• _TASK DETAILS_
Explain in one to three sentences why, according to the note about the baby's week below, a blanket on the lawn works as well as baby jail.

• _SELECTED TEXT_

<<<<

Thanks goodness; my happy girl is back! Here are some things you’re up to this week now that you’re feeling better:
- Standing. Unassisted. Just for a few seconds at a time, although today you held it for probably 10-15 seconds, so I know that it’s just onward and upwards from here. You’re bridging the gap frequently between the couch and the ottoman, so it’s only a matter of time before you take your first steps by yourself.
- Being a baby woodchipper. Seriously. The volume of food you’re packing away these days is truly astonishing. I love it.
- Side-eyeing grass, and nature in general. If there was any question about you being my child, this seals the deal. Sitting on the lawn? PASS. You do it, but it takes you several long minutes to warm up to it. Putting you down on a blanket on the lawn works just as well as baby jail, because although you cruise the perimeter and try to eat those little whirly seed-pod things, you don’t leave the blanket. Eww, nature.
- Working on setting a world record for fastest baby crawling speed. Oh my word, child. You are everywhere and into everything, all at once. You’ve figured out that you can improve your efficiency by “surfing” on things: a box lid, one of your books, pretty much anything that’s more-or-less flat. You plant both your hands on it and then just use your mighty legs to power you across the floor.

>>>>

• _DATA PROVIDED_
<<<<

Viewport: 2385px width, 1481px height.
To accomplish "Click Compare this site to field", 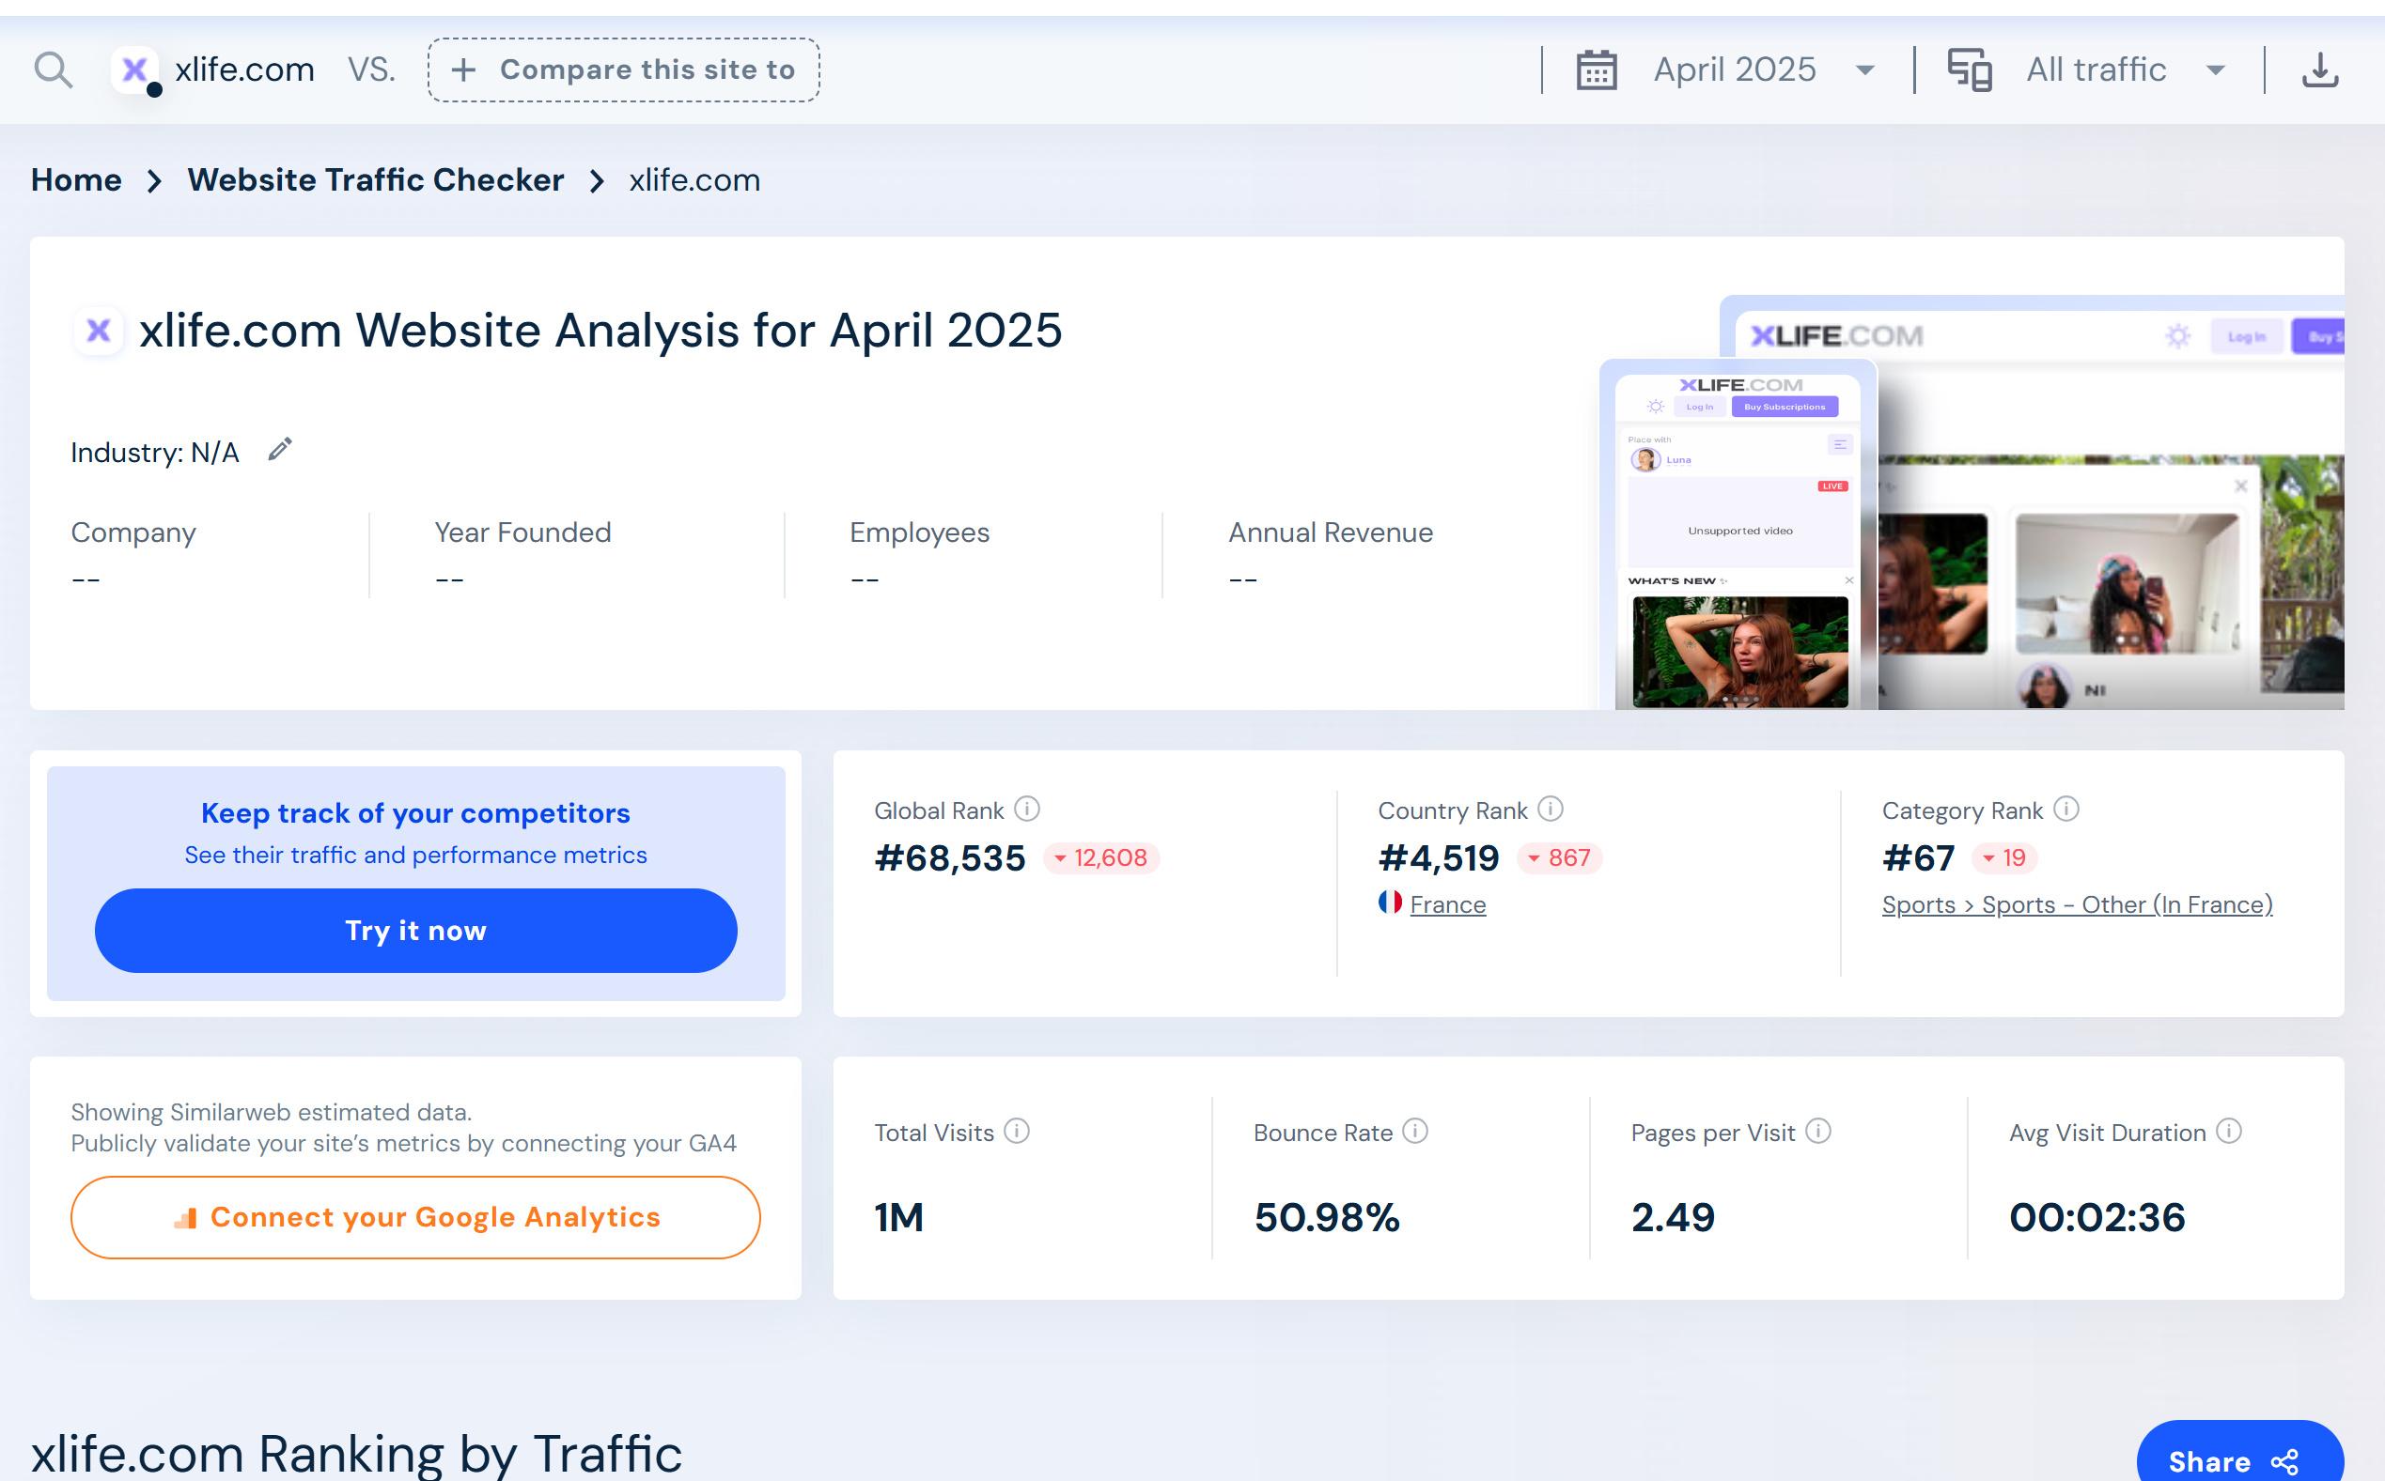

>>>>

• _SOLUTION FOR THIS TASK_
Setting the baby down on a blanket on the lawn works as well as baby jail because she doesn't leave the blanket. She cruises its perimeter and tries to eat the little whirly seed-pod things, but she stays on it. She is wary of grass and nature in general and takes several long minutes to warm up to sitting on the lawn.